Füllungstherapie
 
Die Füllungstherapie ist ein wichtiger Teil der zahnärztlichen Tätigkeit und hat zum Ziel,
kariöse, defekte Zähne oder andersartige Läsionen an Einzelzähnen zu beheben.

Sie wird auch konservierende oder restaurierende Therapie genannt.
 
Hier hat sich in den letzten Jahren sehr viel weiterentwickelt.
Waren bisher Amalgamfüllungen in Silbergrau der Standard sind es heute Composit- oder
Keramikfüllungen, bzw. Goldgussfüllungen.
 
Nach wie vor ist es wissenschaftlich nicht eindeutig geklärt, ob und in wie weit Amalgam eine
Gesundheitsgefährdung darstellt oder nicht.

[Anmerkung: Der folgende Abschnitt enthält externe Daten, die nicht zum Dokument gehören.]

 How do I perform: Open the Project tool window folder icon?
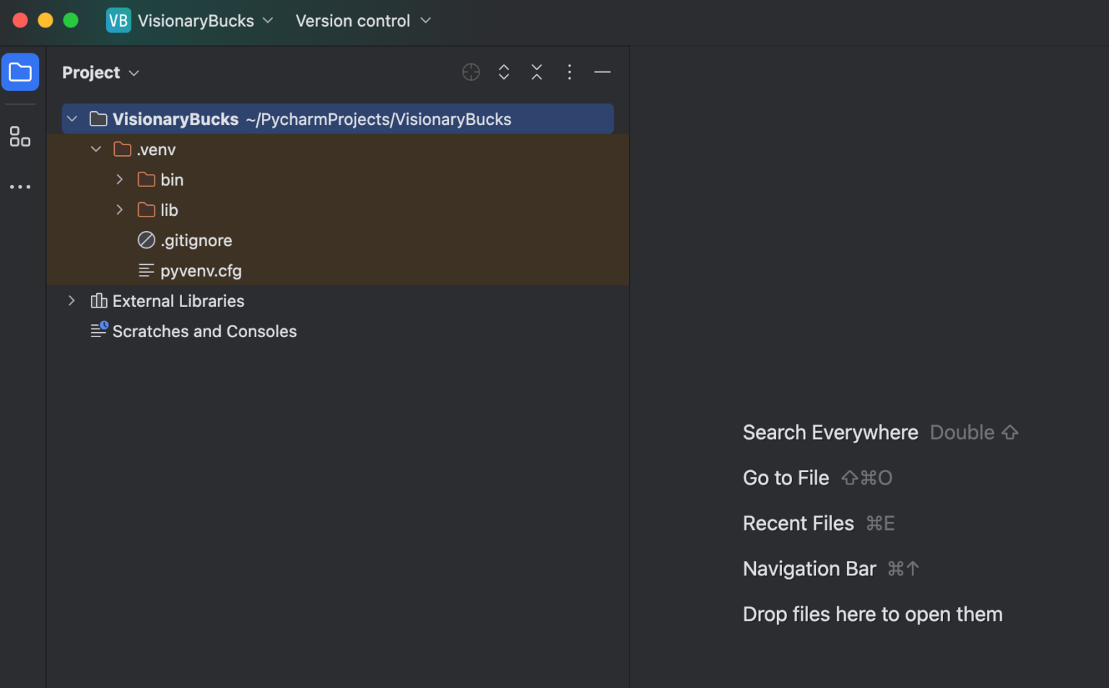coord(20,72)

Um diesem Problem aus dem Weg zu gehen,
haben wir für uns entschieden kein Amalgam in der Praxis zu verarbeiten.
 
Diese so genannten „Amalgamersatz- Füllungen“, die im Leistungskatalog  der Krankenkasse
enthalten sind, sind nur einfache und praktisch zweckmäßige und wirtschaftlich ausreichende
Füllungen.

Diese halten wir aber für sehr bedenklich, da sie im bleibenden Backenzahn aufgrund ihrer
Materialeigenschaften nur eine sehr eingeschränkte Haltbarkeit aufweisen.
In vielen Fällen bilden diese Füllungen bereits nach 2 bis 3 Jahren gefährliche Randspalten
aus.
 
Bei Composit-Füllungen handelt es sich um Füllungen mit speziellen durch Keramik verstärkten
Kunststoffen, die über eine chemische Verbindung mit dem Zahn verklebt werden.
Hier für wird ein spezieller Haftvermittler verwendet um einen bestmöglichen und langfristigen
Verbund zwischen Zahn und Compositfüllung zu erzielen.
Die Füllung wird in einem aufwändigen Schichtverfahren in den Zahn eingebracht und Schicht
für Schicht mit UV- Licht polymerisiert.
Die Composite gibt es in verschiedenen Zahnfarben um eine optimale Anpassung an die
Zahnfarbe zu erreichen.

Nach wie vor sind solche hochwertigen zahnfarbenen Kunststoff-Füllungen in den bleibenden
Backenzähnen nicht im Leistungskatalog der gesetzlichen Krankenkassen enthalten. Daher
muss der notwendige Mehraufwand - im Vergleich zu einer Amalgamersatz-Füllung - privat
nach der Gebührenordnung für Zahnärzte abgerechnet werden.
Die Kosten hierfür werden je nach Aufwand individuell festgelegt und mit dem Patient vor der
Behandlung besprochen.
Eine Keramik-Füllung ist eine im zahntechnischen Labor hergestellte Füllung, die mit speziellen
Klebern in den Zahn eingeklebt wird.

Sie wird vor allem für größere Defekte am Zahn eingesetzt, die zu groß für Composit aber doch
noch zu klein für eine Krone sind. Hier gibt es wiederum die Unterteilung in Inlay - nur die
Kauflächenmitte betreffend und der Teilkrone – Überkuppelung der defekten, geschwächten
Zahnwände durch Übergreifen der Höcker des Zahnes, die die Kaukraft tragen.